-- ABOUT THIS EXERCISE --
Output all the records word for word. Drop the pictures.

-- DATA LISTING --
*** Block opens ***
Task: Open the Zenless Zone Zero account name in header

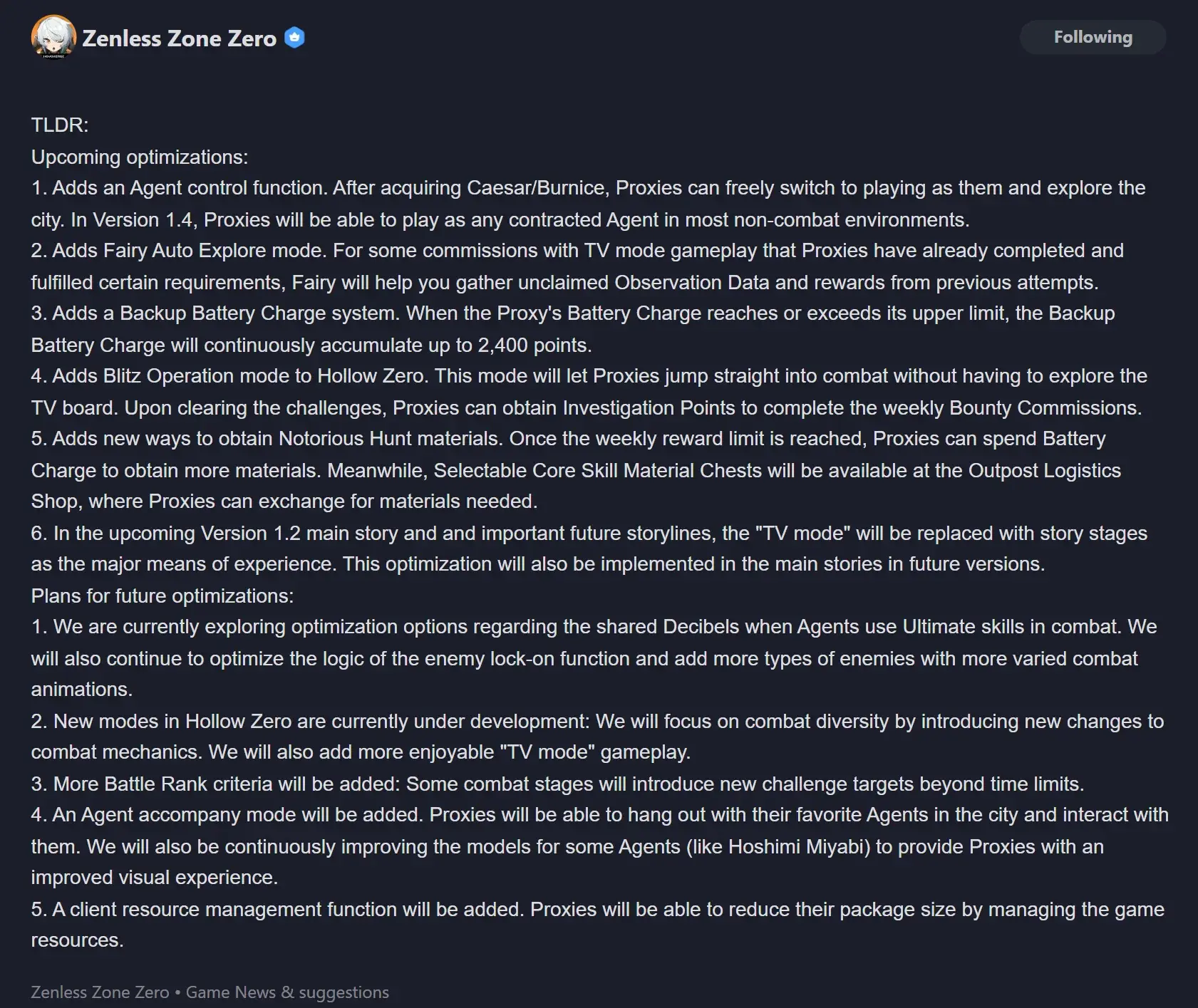Action: pos(179,38)
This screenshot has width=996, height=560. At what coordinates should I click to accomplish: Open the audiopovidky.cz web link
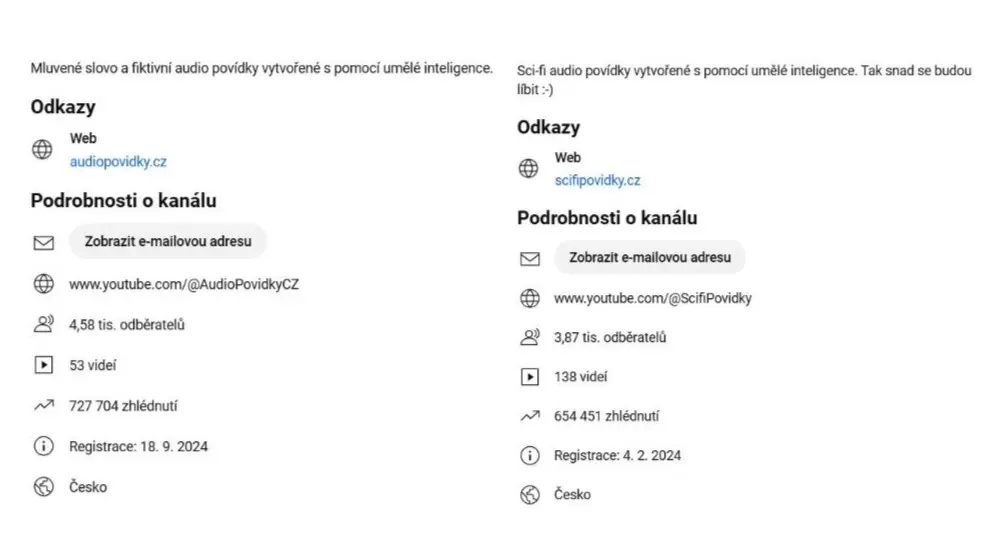[x=118, y=162]
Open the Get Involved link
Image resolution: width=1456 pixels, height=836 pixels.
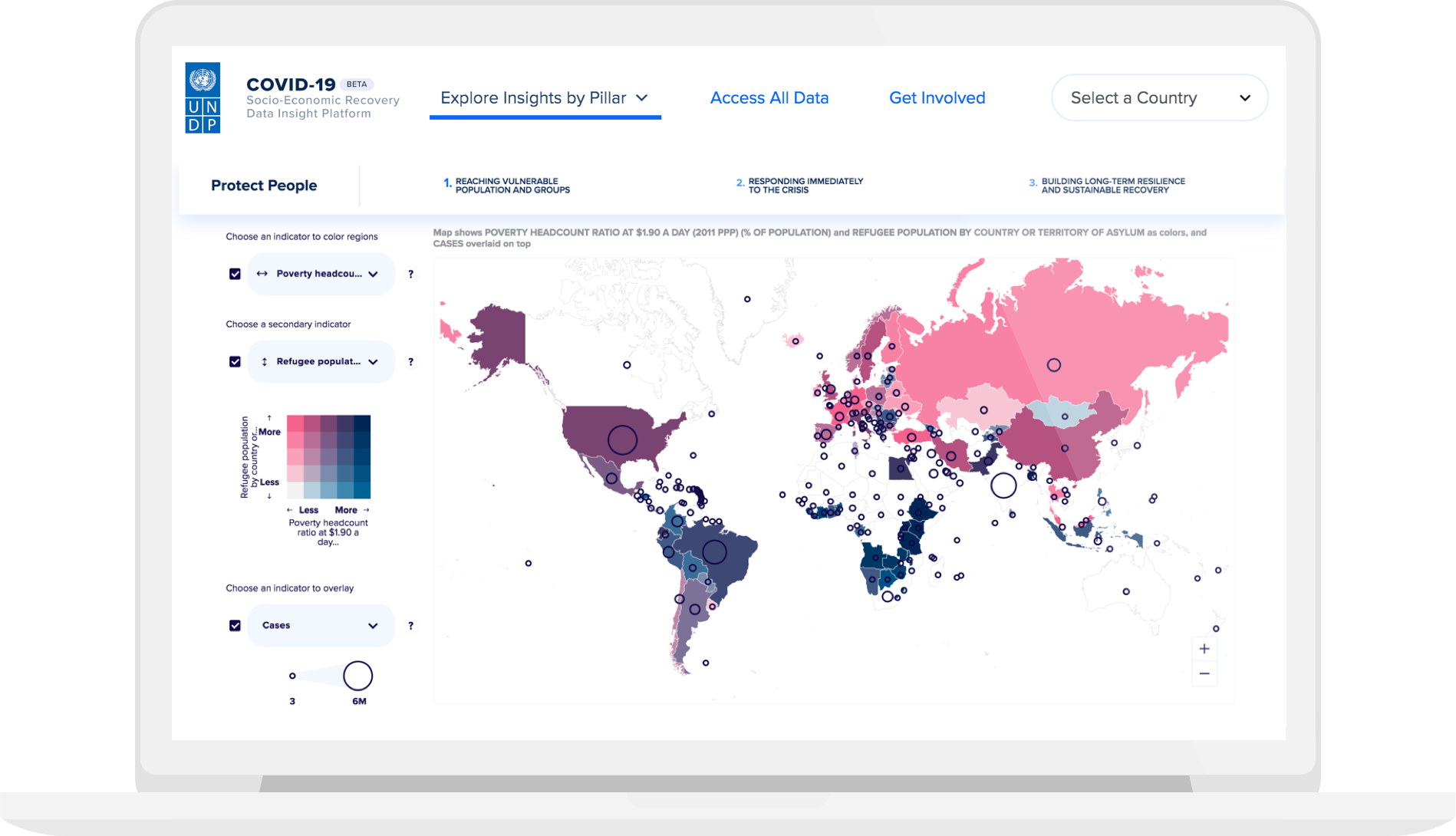[x=937, y=98]
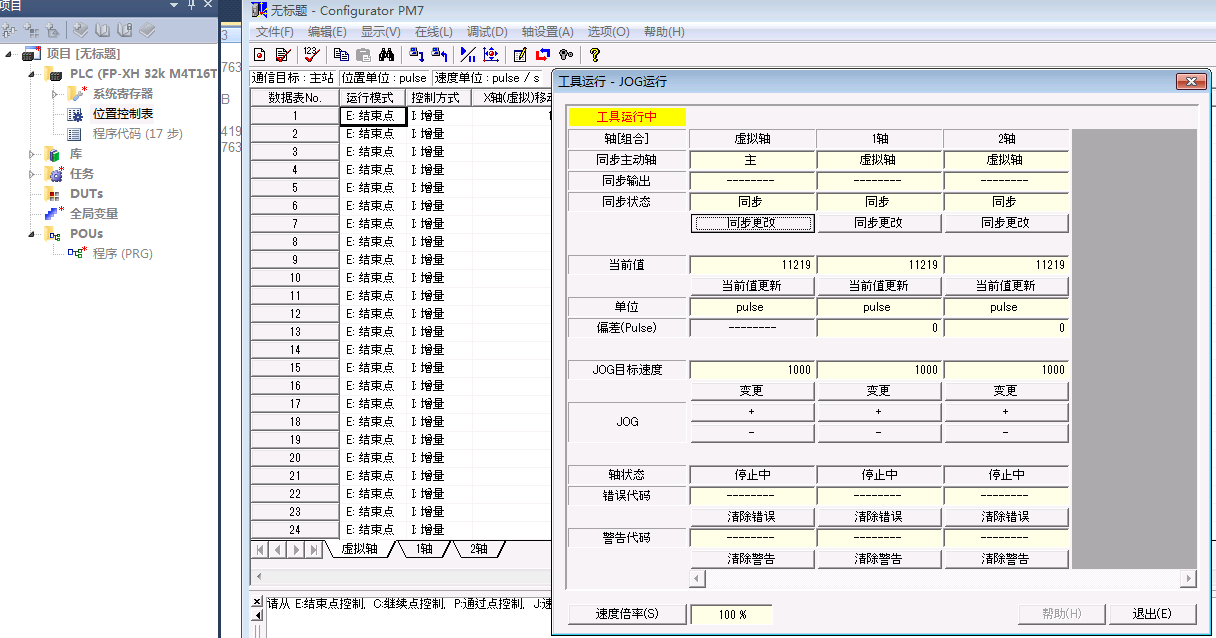
Task: Click 清除错误 button for 2轴
Action: pos(1005,517)
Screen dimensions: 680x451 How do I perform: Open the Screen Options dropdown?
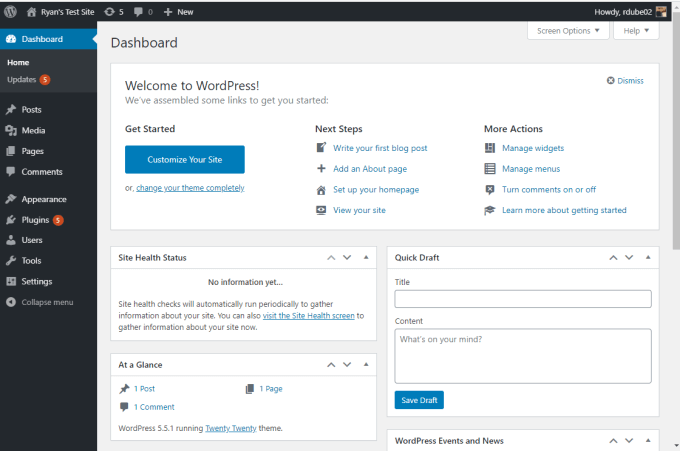click(x=567, y=31)
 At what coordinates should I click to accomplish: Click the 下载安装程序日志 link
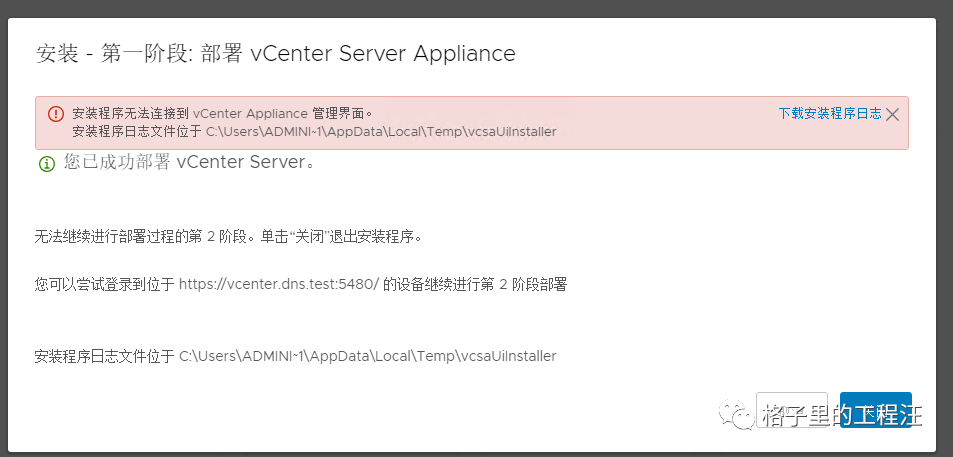click(829, 114)
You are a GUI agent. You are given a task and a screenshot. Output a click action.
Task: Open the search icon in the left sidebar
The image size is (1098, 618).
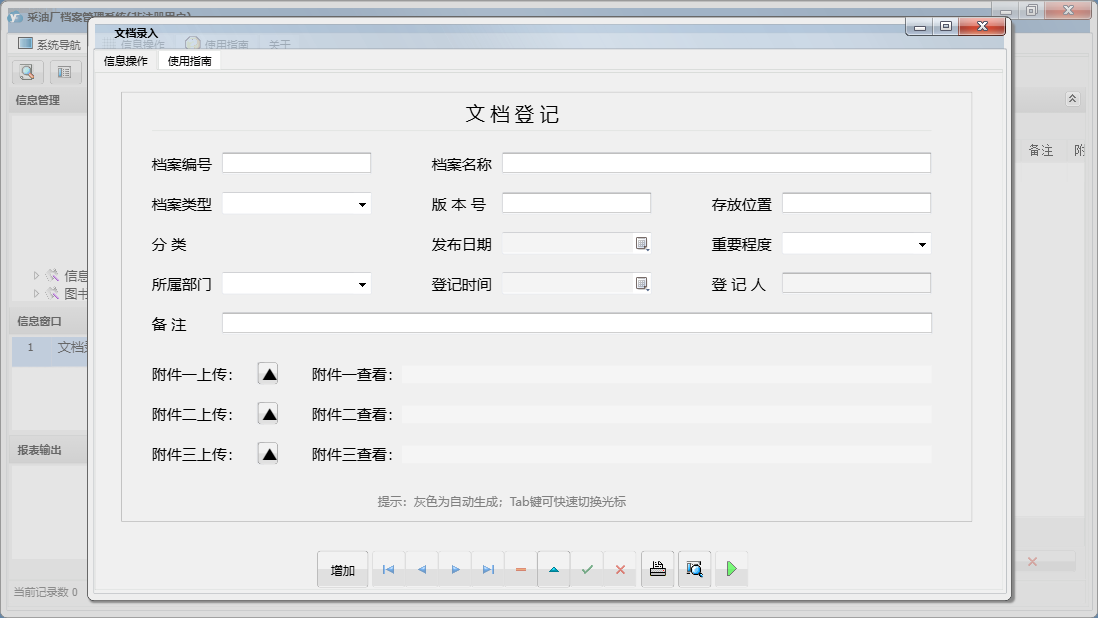click(26, 72)
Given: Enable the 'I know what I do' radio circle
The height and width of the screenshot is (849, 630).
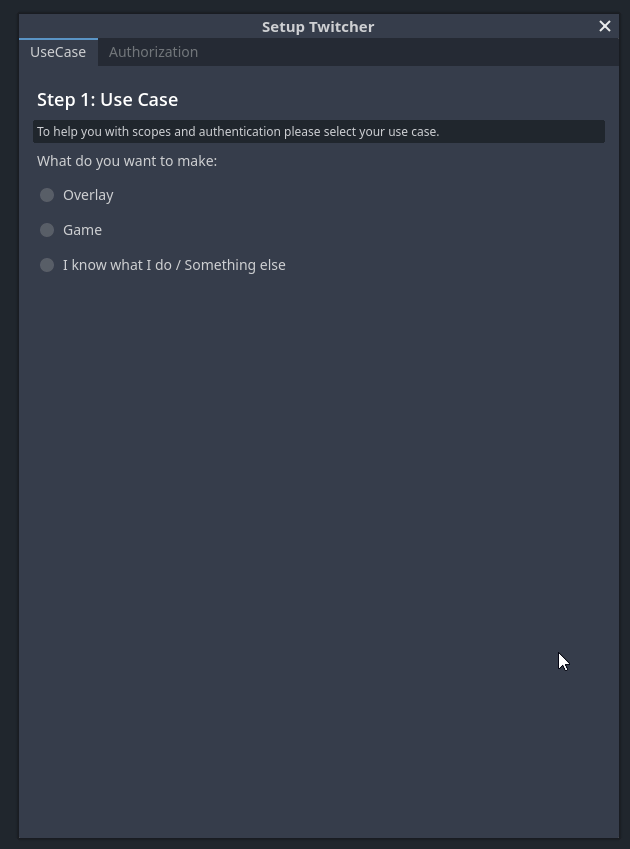Looking at the screenshot, I should tap(47, 265).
*** Block closes ***
-- THE ANSWER --
Task: Open the Zenless Zone Zero account name in header

Action: pos(179,38)
This screenshot has width=996, height=560. At what coordinates should I click to accomplish: Open the audiopovidky.cz web link
[x=118, y=162]
Open the Get Involved link
Image resolution: width=1456 pixels, height=836 pixels.
[x=937, y=98]
Task: Click 清除错误 button for 2轴
Action: pos(1005,517)
Screen dimensions: 680x451 How do I perform: Open the Screen Options dropdown?
click(x=567, y=31)
 At what coordinates should I click to accomplish: Click the 下载安装程序日志 link
click(829, 114)
You are a GUI agent. You are given a task and a screenshot. Output a click action.
Task: Open the search icon in the left sidebar
The image size is (1098, 618).
click(26, 72)
Given: Enable the 'I know what I do' radio circle
The height and width of the screenshot is (849, 630).
Looking at the screenshot, I should tap(47, 265).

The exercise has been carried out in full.